Blogging for and about Youth Work and Young People

….of blogging!

I’ve been reflecting on my blogging journey so far and wondering how this is helping me, or not, in the day job.


1. Information:- I have to say I’m fascinated by what I can find out in the blogosphere and the amount of different information that I can find. It’s definately stretching my understanding of the internet and how it is used. In fact I’ve just recently discovered which I’m really excited about as I can now carry all those websites that I’ve bookmarked with me wherever I go. (Great for when you’re hot desking as we do with such a large county to travel around.)

2. Reflection:-It’s been helpful being able to have the opportunity to think more on aspects of my work. Through writing about them I have to really try and get to grips with what I’m thinking about a certain area and my own views on it. It also helps me to focus on these topics and formulate my ideas which leads me on to number ….

3. Sharing:- these ideas with others and hearing what they have to say about them. I know the community is small at the moment but I live in hope that we will expand (and we are slowly) and the dialogue I’ve already had with different people has triggered more thoughts and ideas I didn’t even know I had!

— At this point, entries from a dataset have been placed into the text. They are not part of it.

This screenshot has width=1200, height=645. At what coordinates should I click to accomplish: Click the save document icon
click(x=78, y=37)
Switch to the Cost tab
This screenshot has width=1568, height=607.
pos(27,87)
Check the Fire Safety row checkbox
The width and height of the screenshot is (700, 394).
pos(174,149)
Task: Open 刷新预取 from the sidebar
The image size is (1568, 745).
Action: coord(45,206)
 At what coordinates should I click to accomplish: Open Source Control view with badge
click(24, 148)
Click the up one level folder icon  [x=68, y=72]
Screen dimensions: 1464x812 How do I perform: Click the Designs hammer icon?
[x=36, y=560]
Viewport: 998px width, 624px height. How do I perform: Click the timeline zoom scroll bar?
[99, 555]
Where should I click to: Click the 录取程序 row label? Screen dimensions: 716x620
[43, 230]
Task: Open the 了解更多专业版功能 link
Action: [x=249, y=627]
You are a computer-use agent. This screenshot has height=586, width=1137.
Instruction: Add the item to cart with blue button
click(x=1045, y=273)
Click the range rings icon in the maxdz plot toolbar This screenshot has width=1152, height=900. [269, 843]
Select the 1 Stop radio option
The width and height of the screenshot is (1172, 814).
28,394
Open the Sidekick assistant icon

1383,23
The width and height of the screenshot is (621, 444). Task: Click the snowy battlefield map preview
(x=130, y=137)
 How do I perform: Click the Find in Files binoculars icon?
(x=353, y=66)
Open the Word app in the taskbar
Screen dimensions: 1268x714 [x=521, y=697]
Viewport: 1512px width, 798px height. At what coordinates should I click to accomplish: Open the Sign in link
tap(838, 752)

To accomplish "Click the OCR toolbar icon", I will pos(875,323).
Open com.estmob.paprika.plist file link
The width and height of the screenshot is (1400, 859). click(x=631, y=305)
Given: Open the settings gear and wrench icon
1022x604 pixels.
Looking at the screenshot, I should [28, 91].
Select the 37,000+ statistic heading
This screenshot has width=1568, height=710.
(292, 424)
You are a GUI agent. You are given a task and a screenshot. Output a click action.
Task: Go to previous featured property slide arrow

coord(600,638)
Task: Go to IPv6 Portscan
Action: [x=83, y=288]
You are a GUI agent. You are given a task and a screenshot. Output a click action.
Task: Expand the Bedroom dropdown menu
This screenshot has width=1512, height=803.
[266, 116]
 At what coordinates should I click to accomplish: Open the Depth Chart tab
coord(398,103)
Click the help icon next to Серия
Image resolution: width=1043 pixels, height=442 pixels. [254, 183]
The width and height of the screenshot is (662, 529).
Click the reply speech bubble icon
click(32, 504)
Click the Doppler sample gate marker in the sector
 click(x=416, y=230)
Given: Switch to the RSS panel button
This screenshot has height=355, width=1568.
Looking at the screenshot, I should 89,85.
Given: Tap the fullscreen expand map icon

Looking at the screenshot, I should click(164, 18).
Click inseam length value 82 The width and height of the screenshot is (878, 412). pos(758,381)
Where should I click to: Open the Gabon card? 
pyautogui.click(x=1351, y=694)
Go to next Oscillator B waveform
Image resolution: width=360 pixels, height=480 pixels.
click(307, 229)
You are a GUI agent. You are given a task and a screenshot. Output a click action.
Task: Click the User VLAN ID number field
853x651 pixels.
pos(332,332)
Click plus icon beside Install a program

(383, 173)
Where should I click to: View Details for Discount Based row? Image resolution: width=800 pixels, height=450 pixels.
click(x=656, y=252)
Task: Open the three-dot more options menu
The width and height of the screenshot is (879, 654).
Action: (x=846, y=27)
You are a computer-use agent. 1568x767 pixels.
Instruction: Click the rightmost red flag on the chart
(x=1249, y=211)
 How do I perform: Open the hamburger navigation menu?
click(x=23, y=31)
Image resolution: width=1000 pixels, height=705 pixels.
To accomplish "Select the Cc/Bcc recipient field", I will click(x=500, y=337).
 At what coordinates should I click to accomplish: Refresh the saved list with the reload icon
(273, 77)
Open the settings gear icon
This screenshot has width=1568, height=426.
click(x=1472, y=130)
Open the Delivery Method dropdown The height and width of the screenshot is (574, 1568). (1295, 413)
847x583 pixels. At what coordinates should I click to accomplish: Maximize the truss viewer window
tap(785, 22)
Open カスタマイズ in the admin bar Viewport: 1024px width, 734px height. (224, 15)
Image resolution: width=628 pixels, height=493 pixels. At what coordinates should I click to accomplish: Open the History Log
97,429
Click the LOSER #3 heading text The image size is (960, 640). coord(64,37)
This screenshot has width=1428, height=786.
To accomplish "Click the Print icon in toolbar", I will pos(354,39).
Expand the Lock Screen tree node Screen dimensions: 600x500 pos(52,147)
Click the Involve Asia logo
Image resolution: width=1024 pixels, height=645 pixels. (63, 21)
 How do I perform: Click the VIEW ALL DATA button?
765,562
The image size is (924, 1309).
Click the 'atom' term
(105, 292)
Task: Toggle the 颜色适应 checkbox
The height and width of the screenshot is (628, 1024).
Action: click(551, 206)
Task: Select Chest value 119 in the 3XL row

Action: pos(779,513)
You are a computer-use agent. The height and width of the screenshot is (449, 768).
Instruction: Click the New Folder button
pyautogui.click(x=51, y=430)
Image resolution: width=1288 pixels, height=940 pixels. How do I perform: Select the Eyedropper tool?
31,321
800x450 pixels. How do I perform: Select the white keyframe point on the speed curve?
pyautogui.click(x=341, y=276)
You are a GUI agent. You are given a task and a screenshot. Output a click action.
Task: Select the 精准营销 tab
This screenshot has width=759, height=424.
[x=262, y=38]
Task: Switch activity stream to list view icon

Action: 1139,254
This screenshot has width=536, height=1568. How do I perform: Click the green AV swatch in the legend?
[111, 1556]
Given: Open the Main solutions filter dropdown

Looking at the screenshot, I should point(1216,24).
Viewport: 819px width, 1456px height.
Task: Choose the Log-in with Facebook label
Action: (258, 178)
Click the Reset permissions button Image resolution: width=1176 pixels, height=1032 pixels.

1. Time:- even when I’m at my desk reading or working something out it takes time to think and blogging is no exception! Finding the time to write is difficult and sometimes it’s hard to justify why I’m writing on here. However I know that if I am to develop my practice and learn more then I do need to spend time on my own personal development and have to ‘allow’ myself that space, it’s just when there are a lot of competing demands I’m not always sure that this is the best use of my time.

2. Distractions:- (this kinda fits with the one above). As much as I By KiwiMikexfind the information and leads on here and others blogs fascinating I think that sometimes it’s distracting and in no time at all I have spent around an hour on the computer, been to China, the States, Australia and become bemused yet again by the amount of Christian Youth work information that is out there compared to the statutory stuff and this leads to my head becoming….

3. Overloaded! Sometimes there is just so much there that it can seem like a big vast ocean. The knack is trying to narrow down the information and ideas into useable, concrete things that I can then develop or look at using within my current work.

Well, these are few of my musings for this evening. Any suggestions as to how to manage the cons would be welcome and any other thoughts on what you get out of blogging would be interesting!


Comments on: "The pros and the cons….." (3)

  1. I’m sure everyone that blogs agrees with those ‘cons’!

    For me the time I save in using the web mostly justifies those times when you find yourself clicking a few too many links.

    In terms of saving time my tips are….. I use igoogle as my ‘dashboard’ – from there I can see my emails, keep up to date with facebook, read RSS feeds, view my calendar and access my todo list (I use something called Remember the Milk as a todo list).

    I mostly use Firefox as my browser and that has a good delicious plugin which makes life easy for filing away links to catch up with another time.

    I have all of my emails managed through gmail (you can set that up in settings) and (a little strangely) if you change the language to US you can use coloured labels which makes managing all the different emails very easy (and by using filters).

    And then finally I use a laptop so I can do less important stuff while out or looking after the kids or watching TV etc. and I have my mobile phone set up to receive gmail + manage our blog etc. etc.

    When I go on holiday I’ll be taking no laptop and no phone! (for the first time ever)

    Apologies in advance if some of that takes up even more of your time! (I recommend though)

  2. Never having been a big fan of blogging I can appreciate all the cons you list here. And as a former full-time christian youth worker i can testify to there being so much information out on the net which has to be sifted for the good stuff.

    There are benefits, and I have enjoyed being able to lurk and see your reflections on developments in youth work. The biggest advantage of having the know-how is that we can then connect into the young people’s world of bebo-ing or facebook or msn without looking too foolish. There are tremendous opportunities in terms of participation and encouraging young people to peer support each other. We just need to be realistic about the effort to maintain, support and develop these tools.

    It’s been a long time since I developed a training course but I recall the effort necessary for delivering material was something like 20:1 – or roughly 20 hours work for 1 hours material. The development of web magazines, youth spaces and all those sorts of tools will require just as much effort – if not more – from all of us as practitioners. Even if we encourage young people to take these roles on I would still consider that we need to moderate and oversee development as well as drop in and encourage.

    I have just started on the long road of getting young people at my centre to develop a bebo page – with some heavy input from me. It will be months of patient changes, additions, bloggin, polls, pictures and more to develop the community for this set of web information. Some of this I will do, some I will drive a project team forward, and some will happen all by itself. If we’re serious about using these sorts of social media tools then we have to be prepared to invest the time – both personally and professionally – to make them work.

  3. My most useful tool for managing the huge amount of content on the web is Google Reader.

    By subscribing to lots of blogs (including this one) and labelling them (Youth Work, Youth Ministry, Social, Tech, Etc) I am able to organise and filter content easily. Then I can quickly scan through the list and read any that look interesting, star them as important, share them with others or simply come back to them later.